Depuis la création des pôles de compétitivité en 2005, VEGEPOLYS VALLEY a labellisé de très nombreux projets. Le pôle en accompagne en moyenne 70 à 100 par an, ce qui représente près de 1 400 projets pour un investissement potentiel de 4 milliards d’€. Près de la moitié d’entre eux ont d’ores et déjà obtenu un financement. Retrouvez ci-dessous une sélection de projets représentatifs des axes d’innovation du pôle et des financements possibles.

UMR 1345 - INSTITUT DE RECHERCHE EN HORTICULTURE ET SEMENCES - IRHS, USC LABORATOIRE D'ECOLOGIE DES HYDROSYSTÈMES NATURELS ET ANTHROPISÉS
Actuellement, une grande quantité de l'azote ajouté aux agroécosystèmes se retrouve dans l'atmosphère et dans les écosystèmes
terrestres et aquatiques, ce qui rend le cycle de l'azote incontrôlable et entraîne divers problèmes, tels que l'eutrophisation et
l'augmentation des émissions d'oxyde nitreux. Dans ce contexte, sous l'impulsion de la Commission européenne (CE, 2022) et
avec la promotion de solutions basées sur la nature, de nouvelles stratégies pour une gestion plus durable de l'azote dans le sol
(rétention de l'azote dans les écosystèmes) sont explorées. Dans le cadre du projet Plant-MaNA, nous proposons une approche
originale pour la micro-gestion du cycle de l'azote, en utilisant le contrôle du microbiome par les plantes. Cette approche sera
évaluée sur une centaine d'espèces végétales (céréales, horticulture, floriculture, alimentation animale, sylviculture, oléagineuses
et biocarburants) couvrant une diversité d'agroécosystèmes productifs. En rupture avec les stratégies basées sur les inoculants
microbiens, ce projet propose d'utiliser la plante comme moteur de cette gestion en utilisant la stratégie d'inhibition biologique de
la dénitrification (BDI) de la plante lui permettant de détourner le nitrate de la voie microbienne du sol en inhibant l’activité
dénitrifiante.
Pour développer cette nouvelle solution pour la micro-gestion de l'azote dans les agroécosystèmes, le projet Plant-MaNA a deux
objectifs principaux (1) explorer la biodiversité végétale et la stratégie d'inhibition biologique de la dénitrification (BDI) comme une
nouvelle approche pour une nutrition durable des plantes en azote, (2) fournir aux gestionnaires et aux acteurs une nouvelle façon
de repenser les écosystèmes productifs (en particulier les écosystèmes de plantes cultivées) sur la base scientifique de
l'agroécologie et de solutions fondées sur la nature pour sélectionner des génotypes de plantes capables de contrôler et de gérer
les microorganismes impliqués dans le cycle de l'azote dans les sols. Notre projet vise donc à répondre aux questions suivantes :
Comment la production de procyanidines racinaires (molécules inhibitrices de la dénitrification produites par les plantes) est-elle
distribuée au sein des plantes à fleurs ? La production de procyanidines racinaires conduit-elle toujours à un impact sur le microbiote
du sol et à une stratégie BDI, en particulier chez les plantes cultivées ? La stratégie BDI est-elle efficace pour la micro-gestion du
cycle de l'azote à travers des multiples génotypes de plantes et des conditions de production au champ ?

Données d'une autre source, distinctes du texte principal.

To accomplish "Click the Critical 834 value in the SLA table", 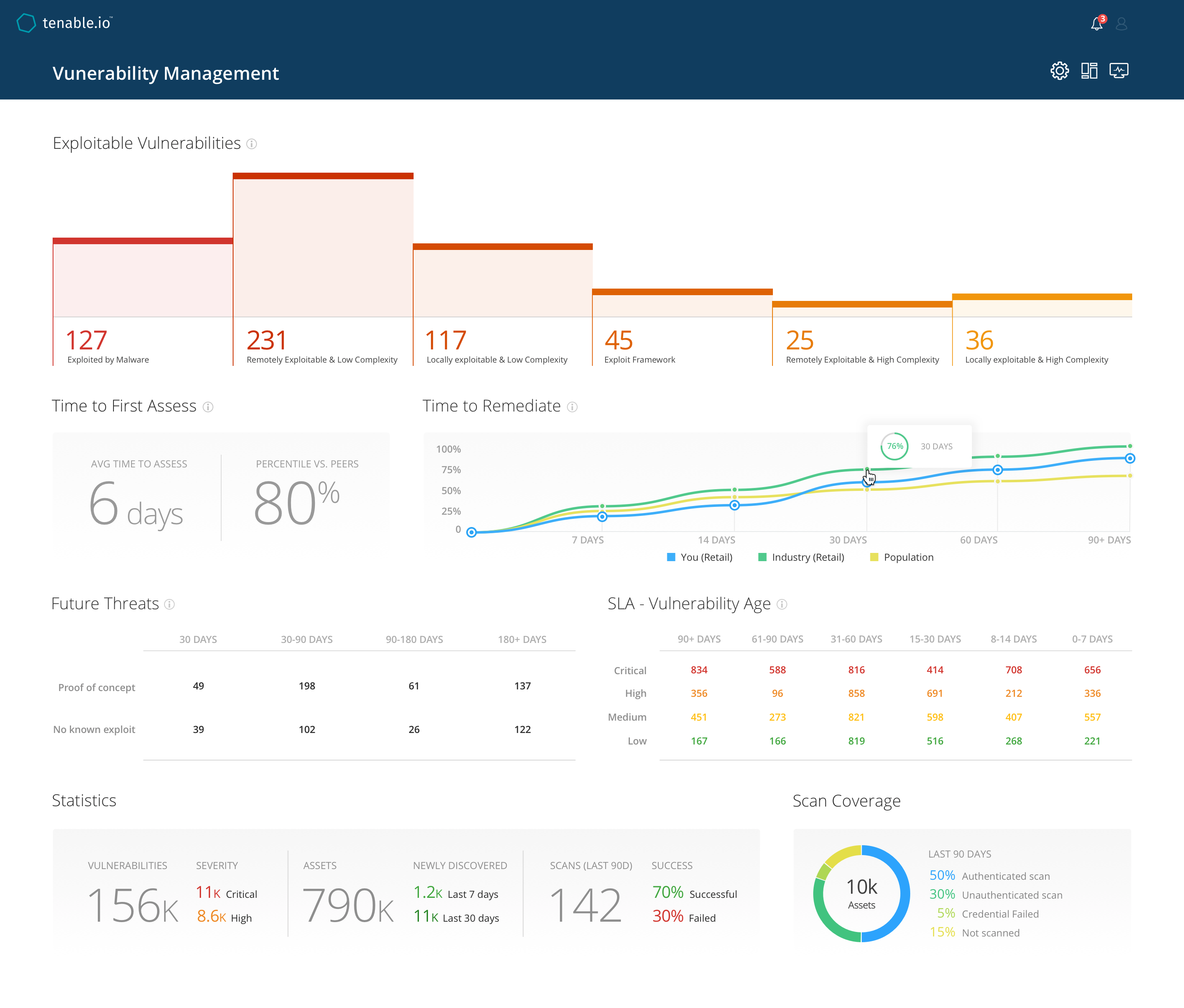I will pos(699,670).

Le projet Plant-MaNA générera de nouvelles connaissances fondamentales et appliquées sur l'émergence et le développement
d'une stratégie végétale innovante pour la gestion du cycle de l'azote dans les agroécosystèmes, sur la base de nouvelles
connaissances sur : 1) la production de procyanidines racinaires chez les plantes à fleurs ; 2) les liens entre procyanidines
racinaires, la stratégie BDI et gains de fitness pour les plantes et 3) l'efficacité de la stratégie BDI pour la micro-gestion de l'azote
à travers divers génotypes de plantes et d’agroécosystèmes productifs pertinents.